Наконец, по колонне передают команду: командиров машин и взводов к комбату. Приходим… Командир – майор Семенов отдает приказ: «Перед нами противник в деревне Шнаево. Выход на исходную поротно… Учтите, перед нами наше минное поле… Биться до последней капли крови! Вопросы есть?»

Все стоят и молчат. А я возьми да и спроси: «А как мы будем проходить минное поле?» Майор поясняет: «Проходы обозначены березками. Ясно?» Все молчат, потому что уж куда яснее… Хотя и вспоминаю, чему нас учили, и вопросы множатся один за другим: что донесла наша разведка, да и была ли она, почему не слышно артподготовки. И вообще – что там впереди, куда мы, собственно говоря, вот так, дуром, премся?

Но тут последовала команда «По машинам!», и мы побежали каждый к своей. В первую очередь Мише‑механику сообщаю про минное поле, что, мол, березки, смотри в оба. За то время, пока мы были у комбата, кухонная команда привезла свежий хлеб и раздала его каждому экипажу. Мы заняли места в танке, разломили буханку и всю ее съели. Позавтракали! Передние машины между тем уже тронулись и, выходя из леса, начали развертываться фронтом к широкому открытому пространству, заминированному нашими саперами. Сколько я перископом ни вертел, а никаких березок на нем не увидел. Но танк едет, никаких подрывов на минах вроде бы нет, а потом танк стало больше качать и даже подбрасывать. Надо полагать, пошла первая полоса немецких укреплений. А где же деревня Шнаево?

Слева метрах в пяти от моей машины шел танк младшего лейтенанта Махяддина Гуссейнова, азербайджанца из Баку; еще левее танк командира роты старлея Кожара. Смотрю, а из башни его танка протянулась длинная строчка трассирующих пуль, потом бухнул выстрел из пушки, и что тут началось! Все машины справа вдруг почему‑то стали все ближе и ближе подходить к моей, причем больше стреляли из пулеметов, чем из пушек. Я смотрю через перископ – вроде бы и стрелять‑то не в кого, впереди одни кочки и кусты, но, может быть, кому‑то из них виднее было… Голоса командира роты я не слышал, видимо, рация вышла из строя. Поэтому через ТПУ кричу водителю, чтобы сам смотрел, куда нам ехать, но чего он промычал в ответ, я в шуме так и не разобрал.
◇ ◇ ◇ ◇ ◇
## ЧТО СДЕЛАТЬ
A. Определите, согласуются ли с отрывком о танковой атаке утверждения (i), (ii) и (iii). На каждое ответьте «да» или «нет» и дословно приведите решающие слова отрывка. (i) Приказ командирам машин и взводов отдавал майор Семенов. (ii) По словам майора, проходы через минное поле были обозначены флажками. (iii) Экипаж съел всю буханку свежего хлеба.
B. Перепишите без изменений участок приведённых строк от строки, где есть «Where should I», до конца строк, включив обе границы. Картинки в ответ не переносите.
Отрывок и строки взяты из разных источников.
◇ ◇ ◇ ◇ ◇
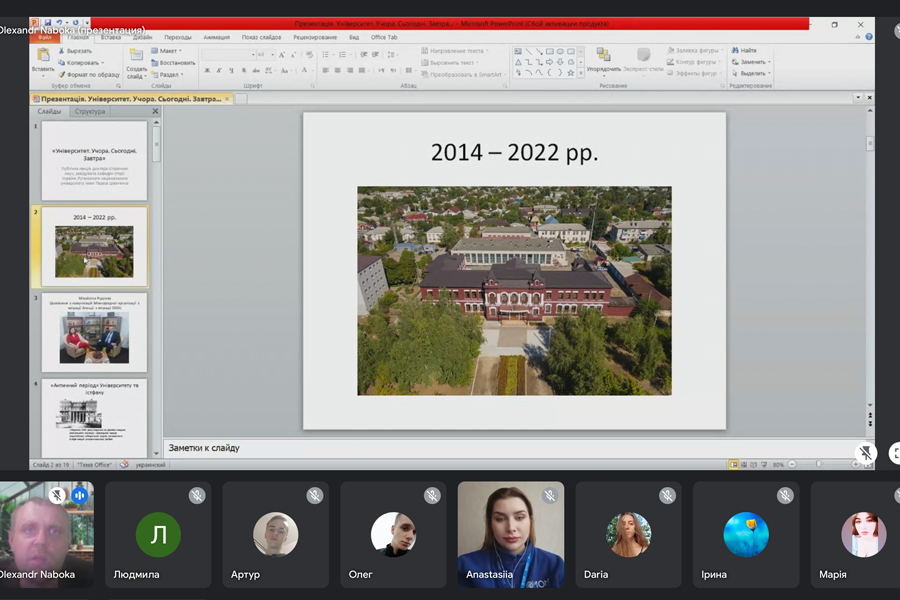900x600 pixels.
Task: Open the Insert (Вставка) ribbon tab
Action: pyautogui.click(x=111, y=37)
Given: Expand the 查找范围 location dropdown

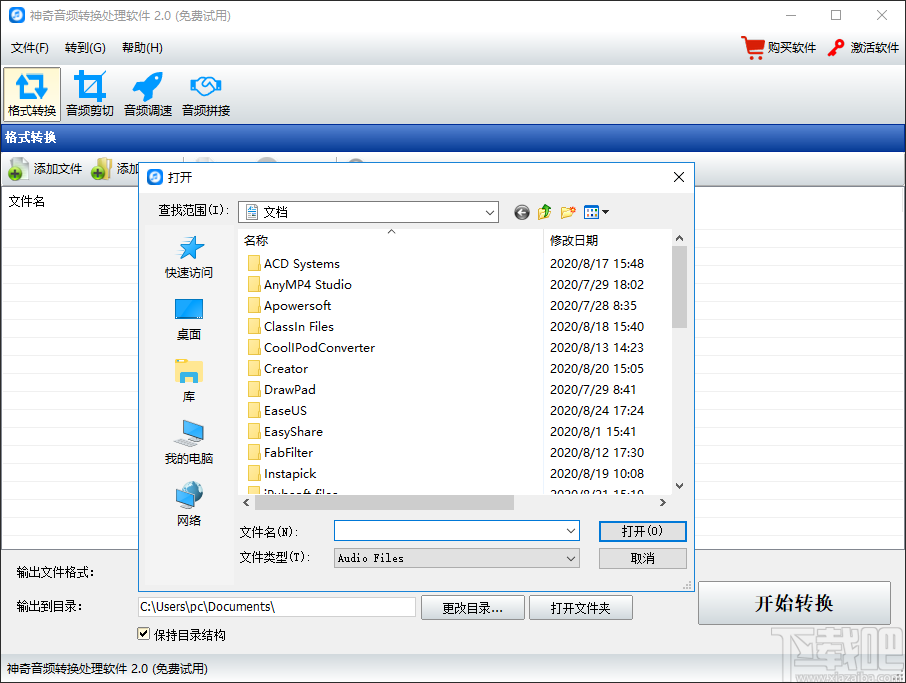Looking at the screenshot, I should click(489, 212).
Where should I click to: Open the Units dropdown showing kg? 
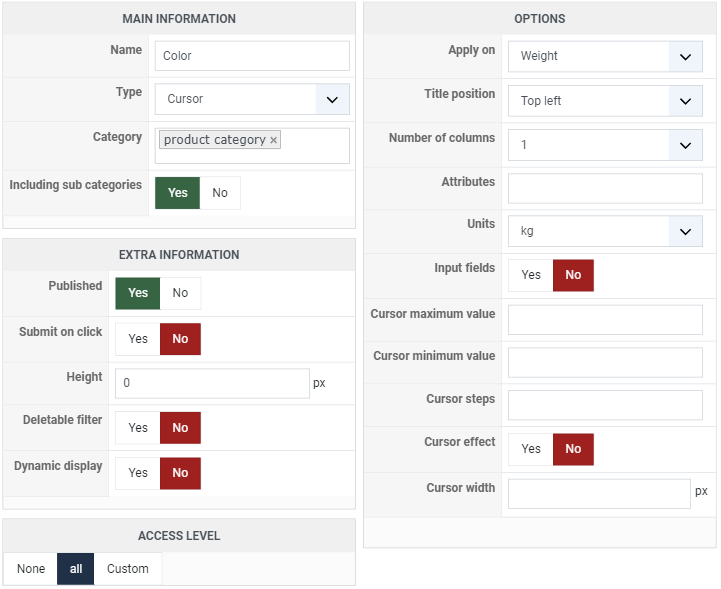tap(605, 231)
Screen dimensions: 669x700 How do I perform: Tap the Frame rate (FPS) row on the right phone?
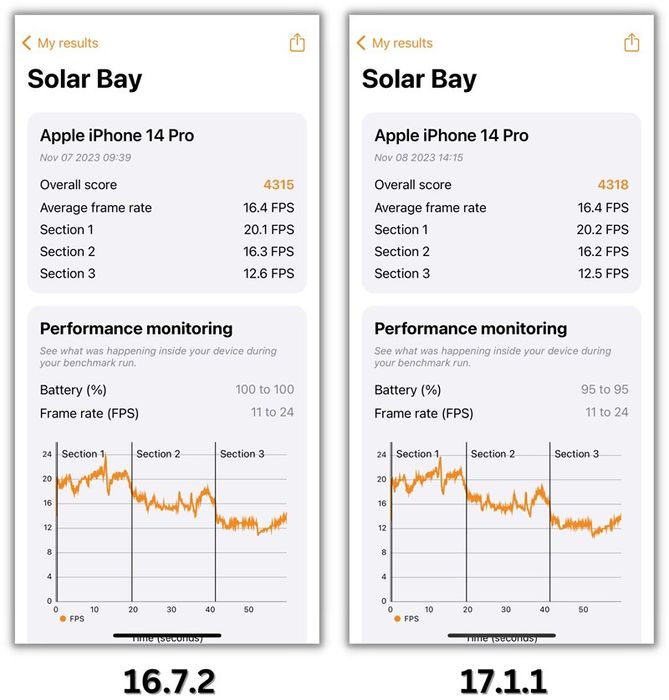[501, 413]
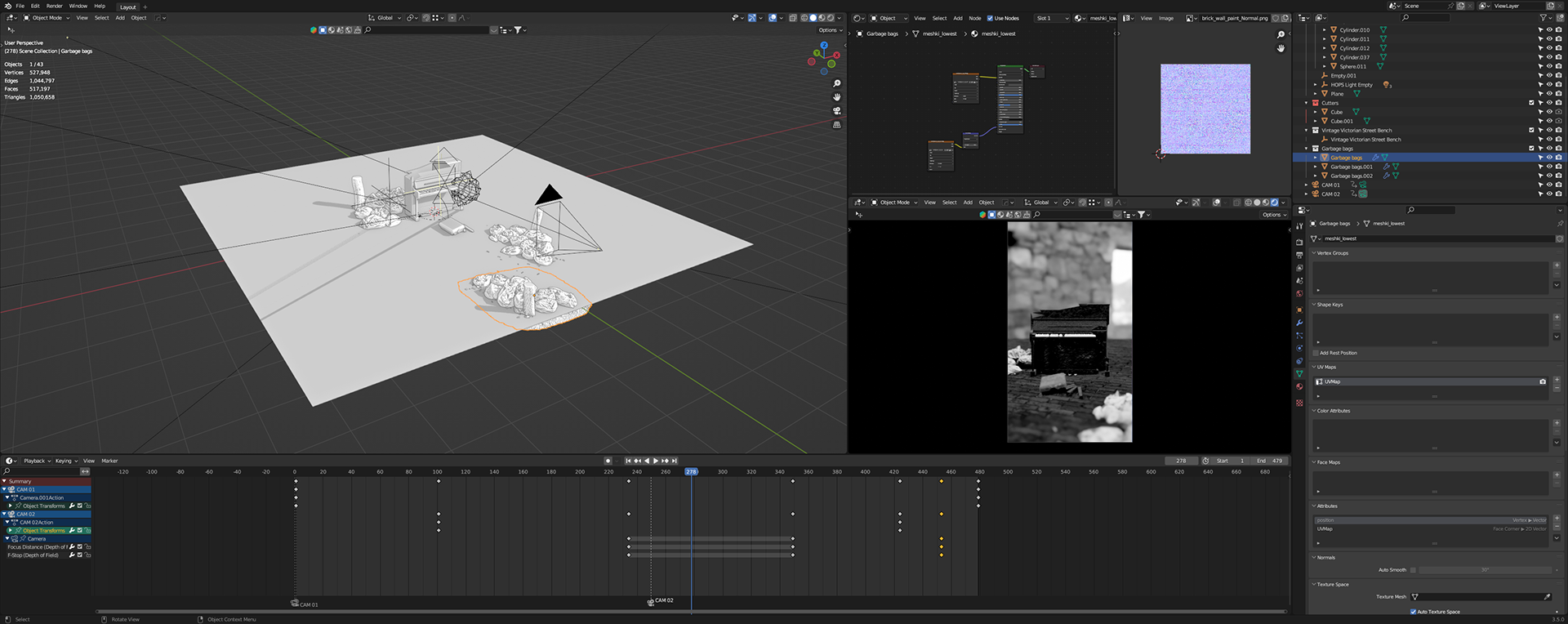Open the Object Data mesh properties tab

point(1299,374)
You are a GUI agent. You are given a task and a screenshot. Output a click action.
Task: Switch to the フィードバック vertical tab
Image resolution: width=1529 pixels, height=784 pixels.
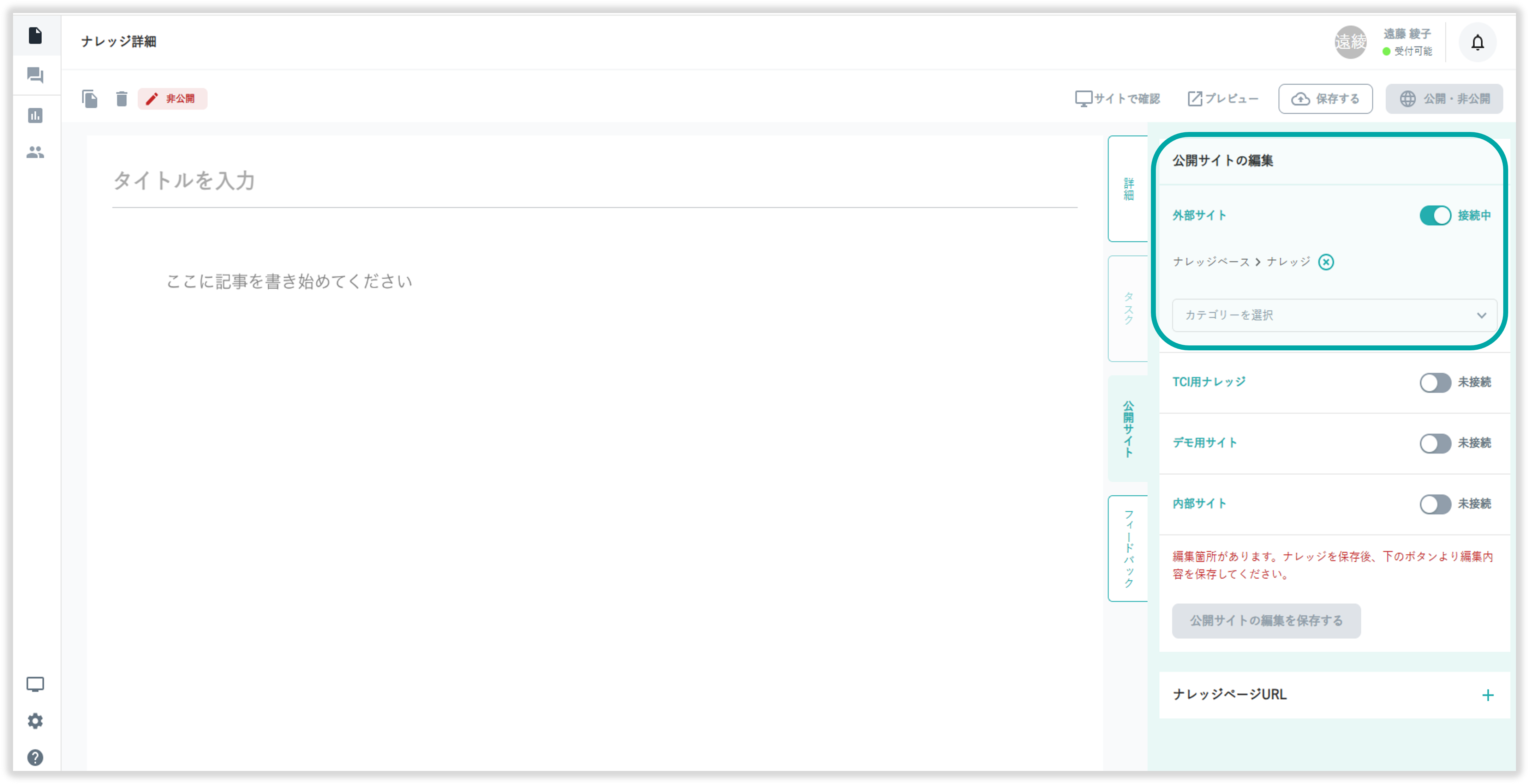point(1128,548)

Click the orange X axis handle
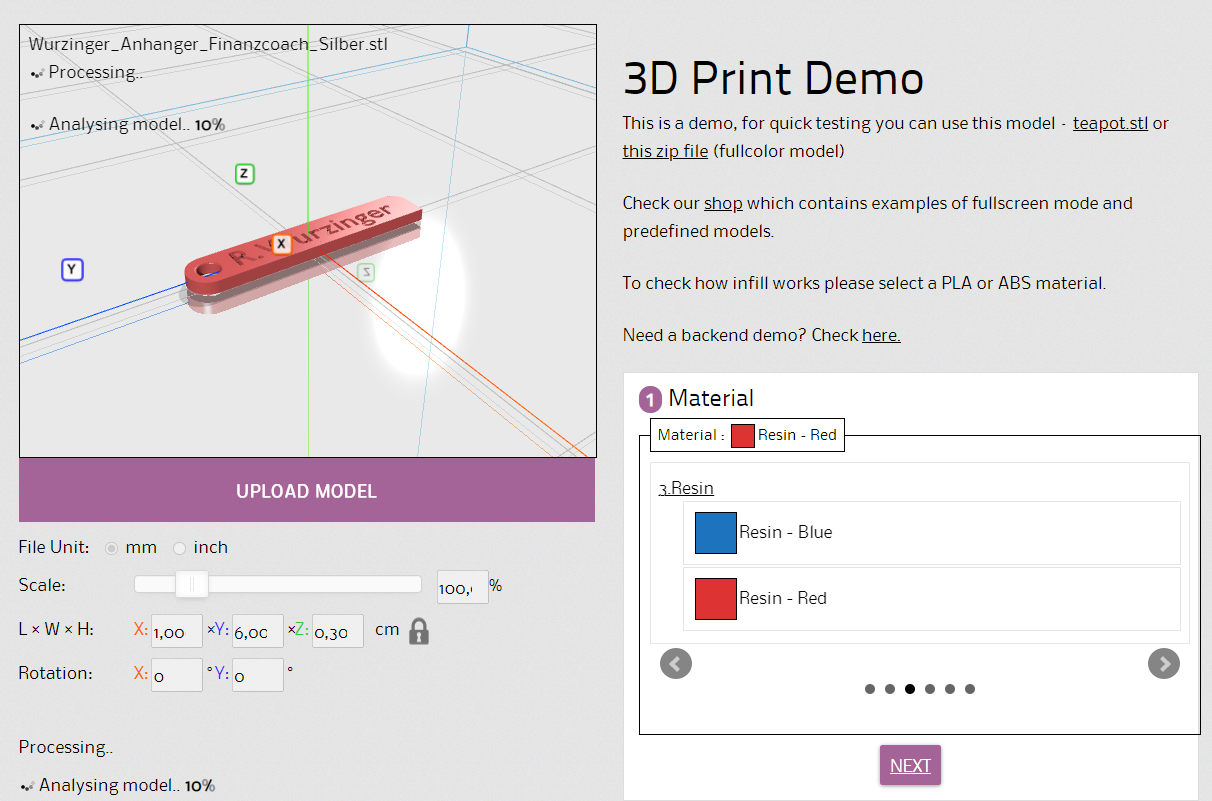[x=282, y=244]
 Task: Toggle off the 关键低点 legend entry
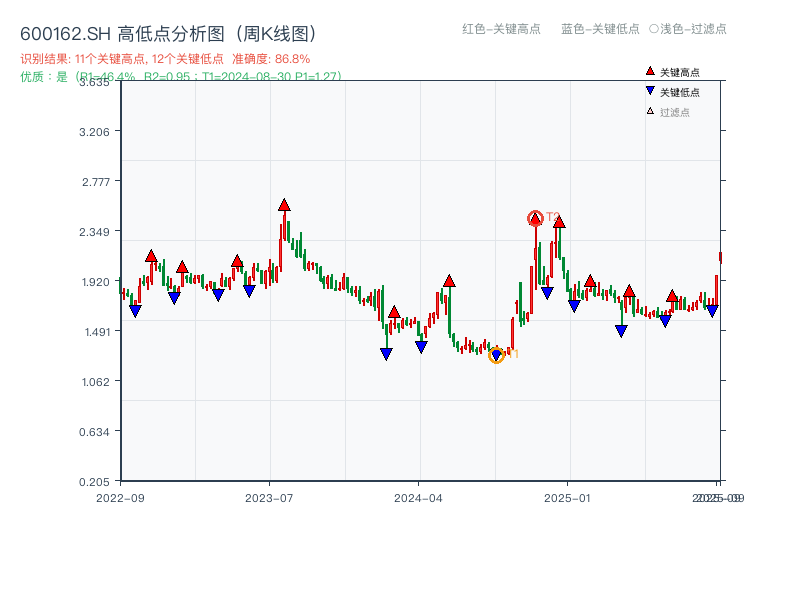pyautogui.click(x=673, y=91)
◇ ◇ ◇ ◇ ◇
## ИТОГИ ЗАДАНИЯ
A.
(i) Да: «Командир – майор Семенов отдает приказ».
(ii) Нет: «Проходы обозначены березками».
(iii) Да: «разломили буханку и всю ее съели».

B.
Where should I click to: Open the Units dropdown showing kg? 
tap(605, 231)
Screen dimensions: 669x700 How do I perform: Tap the Frame rate (FPS) row on the right phone?
[501, 413]
Open the Object Data mesh properties tab

point(1299,374)
You are a GUI agent. You are given a task and a screenshot. Output a click action.
Task: Switch to the フィードバック vertical tab
Image resolution: width=1529 pixels, height=784 pixels.
point(1128,548)

Click the orange X axis handle
[x=282, y=244]
 Task: Toggle off the 关键低点 legend entry
pyautogui.click(x=673, y=91)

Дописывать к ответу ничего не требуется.